**任务指令 1:** 列出日本金融业转变一文中出现的所有四位数年份,按首次出现的先后排列,重复的只写一次。
**任务指令 2:** 接着日本金融业转变一文的最后一句往下续写。

━━━━━ 文档正文

从“分业”到“混业”:日本金融业的法律转变及其借鉴

作者:许多奇 发布时间:2006-10-23 23:31:48         下一篇 上一篇

    二战后,日本曾作为最主要的效仿美国金融分业监管模式的发达国家而闻名,然而, 上个世纪末,它却从追随美国分业经营到先于美国走向混业经营。本文旨在对日本发生 这一法律转变的内在原因和正反面经验作深入探讨,并从中发掘对我国的借鉴意义。


    

一、日本金融业从分业到混业的转变过程及其主要原因


    

金融分业经营制度产生于上个世纪30年代的美国,作为对1929—1933年严重金融危机 反思的产物,美国国会于1933年通过了一项银行法案,即《格拉斯——斯蒂格尔法》,正式确立了美国银行分业经营体制的法律模式。此后,这种在商业银行和投资银行之间设立“防火墙”的作法陆续为各国所仿效。

━━━━━━━━━━
━━━━━ 材料摘录

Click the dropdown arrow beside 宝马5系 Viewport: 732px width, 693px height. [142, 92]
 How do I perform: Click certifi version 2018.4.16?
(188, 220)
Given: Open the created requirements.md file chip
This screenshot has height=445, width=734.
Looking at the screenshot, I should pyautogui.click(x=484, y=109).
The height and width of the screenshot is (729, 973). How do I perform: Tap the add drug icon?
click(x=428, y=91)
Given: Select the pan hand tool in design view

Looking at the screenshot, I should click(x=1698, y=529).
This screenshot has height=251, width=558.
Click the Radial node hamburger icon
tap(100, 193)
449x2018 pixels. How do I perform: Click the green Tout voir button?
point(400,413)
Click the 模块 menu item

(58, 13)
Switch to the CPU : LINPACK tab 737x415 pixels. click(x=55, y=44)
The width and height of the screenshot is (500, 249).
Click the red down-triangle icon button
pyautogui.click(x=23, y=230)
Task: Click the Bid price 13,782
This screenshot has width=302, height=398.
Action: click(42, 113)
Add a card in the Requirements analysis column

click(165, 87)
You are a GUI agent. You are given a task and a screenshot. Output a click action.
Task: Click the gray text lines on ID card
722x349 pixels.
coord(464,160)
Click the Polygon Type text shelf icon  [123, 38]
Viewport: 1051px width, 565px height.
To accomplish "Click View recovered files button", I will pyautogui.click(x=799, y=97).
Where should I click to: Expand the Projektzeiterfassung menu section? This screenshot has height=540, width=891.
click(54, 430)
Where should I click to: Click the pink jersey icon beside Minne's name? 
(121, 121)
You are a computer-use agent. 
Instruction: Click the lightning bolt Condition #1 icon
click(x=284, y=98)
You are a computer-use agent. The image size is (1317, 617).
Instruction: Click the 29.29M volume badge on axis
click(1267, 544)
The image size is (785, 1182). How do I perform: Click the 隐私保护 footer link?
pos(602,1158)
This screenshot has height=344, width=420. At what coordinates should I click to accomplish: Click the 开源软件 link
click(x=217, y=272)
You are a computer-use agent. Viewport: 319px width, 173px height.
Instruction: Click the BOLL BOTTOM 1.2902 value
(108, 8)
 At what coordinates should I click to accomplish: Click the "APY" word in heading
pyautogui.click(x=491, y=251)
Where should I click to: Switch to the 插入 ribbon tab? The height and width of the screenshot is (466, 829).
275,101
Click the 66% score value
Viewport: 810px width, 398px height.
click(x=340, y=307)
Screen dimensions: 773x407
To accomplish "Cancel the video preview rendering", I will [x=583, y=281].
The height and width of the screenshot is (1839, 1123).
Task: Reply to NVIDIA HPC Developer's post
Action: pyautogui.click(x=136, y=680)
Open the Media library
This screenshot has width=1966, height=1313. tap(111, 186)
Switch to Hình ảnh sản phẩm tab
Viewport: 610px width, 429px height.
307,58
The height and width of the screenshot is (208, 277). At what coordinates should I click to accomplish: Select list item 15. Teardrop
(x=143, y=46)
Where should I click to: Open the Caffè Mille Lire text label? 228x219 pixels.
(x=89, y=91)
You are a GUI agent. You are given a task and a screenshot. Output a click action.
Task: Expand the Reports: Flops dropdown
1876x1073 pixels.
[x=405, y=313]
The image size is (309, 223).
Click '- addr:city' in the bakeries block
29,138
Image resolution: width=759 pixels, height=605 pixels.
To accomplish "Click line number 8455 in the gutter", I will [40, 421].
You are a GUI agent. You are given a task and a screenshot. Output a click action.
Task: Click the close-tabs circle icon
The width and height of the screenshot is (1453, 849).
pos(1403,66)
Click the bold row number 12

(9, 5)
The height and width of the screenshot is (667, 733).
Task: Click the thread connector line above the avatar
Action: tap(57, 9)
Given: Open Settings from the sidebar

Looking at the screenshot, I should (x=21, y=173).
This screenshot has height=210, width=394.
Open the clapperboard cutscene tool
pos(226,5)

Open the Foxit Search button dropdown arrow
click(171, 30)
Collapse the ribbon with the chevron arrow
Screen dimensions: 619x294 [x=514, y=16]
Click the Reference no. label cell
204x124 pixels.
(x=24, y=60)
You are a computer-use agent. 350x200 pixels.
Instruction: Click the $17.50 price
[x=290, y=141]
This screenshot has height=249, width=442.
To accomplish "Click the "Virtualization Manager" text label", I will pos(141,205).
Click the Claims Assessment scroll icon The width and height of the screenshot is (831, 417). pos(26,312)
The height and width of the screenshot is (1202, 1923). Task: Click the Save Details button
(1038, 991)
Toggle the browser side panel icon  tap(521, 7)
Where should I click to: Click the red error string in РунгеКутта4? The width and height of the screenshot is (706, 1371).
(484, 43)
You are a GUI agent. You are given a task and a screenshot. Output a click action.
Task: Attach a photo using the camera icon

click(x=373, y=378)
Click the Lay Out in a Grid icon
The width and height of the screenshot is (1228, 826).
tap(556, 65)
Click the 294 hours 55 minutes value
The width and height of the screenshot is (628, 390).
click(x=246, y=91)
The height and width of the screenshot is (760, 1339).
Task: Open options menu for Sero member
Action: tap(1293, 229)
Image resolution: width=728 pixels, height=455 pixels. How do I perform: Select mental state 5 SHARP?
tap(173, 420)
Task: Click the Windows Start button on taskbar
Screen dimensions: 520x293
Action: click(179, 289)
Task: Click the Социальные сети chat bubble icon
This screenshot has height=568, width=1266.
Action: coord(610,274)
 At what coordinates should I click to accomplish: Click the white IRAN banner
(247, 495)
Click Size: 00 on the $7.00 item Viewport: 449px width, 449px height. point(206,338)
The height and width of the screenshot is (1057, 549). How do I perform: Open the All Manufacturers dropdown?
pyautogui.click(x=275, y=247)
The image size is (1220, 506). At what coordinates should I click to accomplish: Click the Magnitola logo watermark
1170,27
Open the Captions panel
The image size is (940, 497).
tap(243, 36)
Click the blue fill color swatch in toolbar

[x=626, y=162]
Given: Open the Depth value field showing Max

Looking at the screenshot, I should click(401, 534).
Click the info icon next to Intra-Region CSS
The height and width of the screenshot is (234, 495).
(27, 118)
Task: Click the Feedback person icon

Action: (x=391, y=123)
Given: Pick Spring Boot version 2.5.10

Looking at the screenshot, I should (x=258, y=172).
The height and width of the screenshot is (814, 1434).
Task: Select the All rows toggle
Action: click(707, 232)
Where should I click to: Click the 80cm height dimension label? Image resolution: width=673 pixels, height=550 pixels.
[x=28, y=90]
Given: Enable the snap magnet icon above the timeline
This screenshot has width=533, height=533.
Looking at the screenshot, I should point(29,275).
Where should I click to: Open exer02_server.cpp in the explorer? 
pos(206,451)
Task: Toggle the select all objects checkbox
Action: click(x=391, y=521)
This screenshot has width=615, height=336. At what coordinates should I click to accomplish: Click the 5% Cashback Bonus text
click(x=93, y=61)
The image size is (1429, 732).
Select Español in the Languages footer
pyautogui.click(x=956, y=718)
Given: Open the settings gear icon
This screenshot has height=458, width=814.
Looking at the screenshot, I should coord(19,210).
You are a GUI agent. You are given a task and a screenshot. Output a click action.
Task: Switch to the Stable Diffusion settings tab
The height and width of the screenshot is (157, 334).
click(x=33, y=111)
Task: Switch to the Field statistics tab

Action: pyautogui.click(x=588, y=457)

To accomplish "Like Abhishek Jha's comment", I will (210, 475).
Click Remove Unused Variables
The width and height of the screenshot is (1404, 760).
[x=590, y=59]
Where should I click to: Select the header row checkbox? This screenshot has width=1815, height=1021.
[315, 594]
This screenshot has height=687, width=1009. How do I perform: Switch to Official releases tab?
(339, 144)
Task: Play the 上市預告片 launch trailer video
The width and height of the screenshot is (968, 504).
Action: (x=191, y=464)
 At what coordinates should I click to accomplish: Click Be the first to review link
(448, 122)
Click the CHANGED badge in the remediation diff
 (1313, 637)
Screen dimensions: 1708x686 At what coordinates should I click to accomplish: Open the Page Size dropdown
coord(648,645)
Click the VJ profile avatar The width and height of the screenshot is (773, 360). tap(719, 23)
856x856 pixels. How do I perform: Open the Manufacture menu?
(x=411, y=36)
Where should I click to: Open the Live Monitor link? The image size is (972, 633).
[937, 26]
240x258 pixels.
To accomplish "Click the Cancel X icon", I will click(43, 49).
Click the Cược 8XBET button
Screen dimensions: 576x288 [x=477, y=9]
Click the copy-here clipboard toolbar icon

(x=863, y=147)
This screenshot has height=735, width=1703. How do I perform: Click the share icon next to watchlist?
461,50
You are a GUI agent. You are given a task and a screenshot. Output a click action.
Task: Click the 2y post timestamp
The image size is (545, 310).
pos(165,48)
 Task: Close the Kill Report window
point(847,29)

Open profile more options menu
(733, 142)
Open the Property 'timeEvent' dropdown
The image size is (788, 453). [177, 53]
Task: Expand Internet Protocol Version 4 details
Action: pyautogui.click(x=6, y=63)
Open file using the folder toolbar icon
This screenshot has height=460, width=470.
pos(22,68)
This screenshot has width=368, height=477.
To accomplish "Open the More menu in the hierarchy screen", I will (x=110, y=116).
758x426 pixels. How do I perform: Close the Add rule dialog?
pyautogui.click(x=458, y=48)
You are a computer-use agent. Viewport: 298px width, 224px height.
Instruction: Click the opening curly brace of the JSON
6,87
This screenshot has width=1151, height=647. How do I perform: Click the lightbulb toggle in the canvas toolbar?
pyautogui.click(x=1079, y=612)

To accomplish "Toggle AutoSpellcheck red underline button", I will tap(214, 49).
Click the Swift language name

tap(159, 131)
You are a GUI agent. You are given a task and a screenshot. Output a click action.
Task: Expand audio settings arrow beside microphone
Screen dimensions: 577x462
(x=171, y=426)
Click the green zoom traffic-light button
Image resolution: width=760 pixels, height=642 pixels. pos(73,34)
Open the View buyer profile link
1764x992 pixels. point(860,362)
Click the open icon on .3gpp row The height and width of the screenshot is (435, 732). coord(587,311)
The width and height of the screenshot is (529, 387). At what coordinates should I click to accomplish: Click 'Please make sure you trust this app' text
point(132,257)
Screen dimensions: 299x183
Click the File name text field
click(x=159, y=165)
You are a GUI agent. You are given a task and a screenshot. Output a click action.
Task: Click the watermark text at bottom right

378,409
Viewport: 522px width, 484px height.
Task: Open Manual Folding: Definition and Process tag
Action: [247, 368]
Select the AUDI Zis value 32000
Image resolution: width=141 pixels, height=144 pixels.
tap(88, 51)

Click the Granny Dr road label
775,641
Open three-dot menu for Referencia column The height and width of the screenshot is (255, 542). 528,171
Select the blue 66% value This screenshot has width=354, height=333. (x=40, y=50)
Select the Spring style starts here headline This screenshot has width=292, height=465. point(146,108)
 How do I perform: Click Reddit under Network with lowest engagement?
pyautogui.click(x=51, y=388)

━━━━━━━━━━

**书面回答 1:** 2006、1929、1933

**书面回答 2:**
    

二战后,为了恢复在战争中受到重创的经济,治理恶性通货膨胀,同时也由于美国在政治、经济各方面的介入,日本建立起一种限制型金融体系。这一体系除利率限制和外汇管制外,在金融业务领域的限制表现为两个方面:一是银行业务与证券业务分离。1947年3月公布的《证券交易法》第65条规定,严禁银行办理证券业务,[1]这样,银行与证券公司形成相互隔离的关系。二是对银行业进行“长短分离”,区分为长期融资银行与短期融资银行,以实现银行与信托的分离。1954年,大藏省将兼营信托业务的银行分为以办理信托业务为主的信托银行和办理银行业务为主的普通银行,信托银行负责专门提供长期资金,资金的主要来源是金融债和各种信托证券等长期负债;普通银行专门从事短期资金的筹措和运用(向工商企业发放1年以下的流动资金贷款)。总之,上述银行与证券的分离,以及银行与信托的分离,可称为日本特有的两大金融“业务规则”,也是美国金融分业经营制度特色根植于日本的最明显的例证。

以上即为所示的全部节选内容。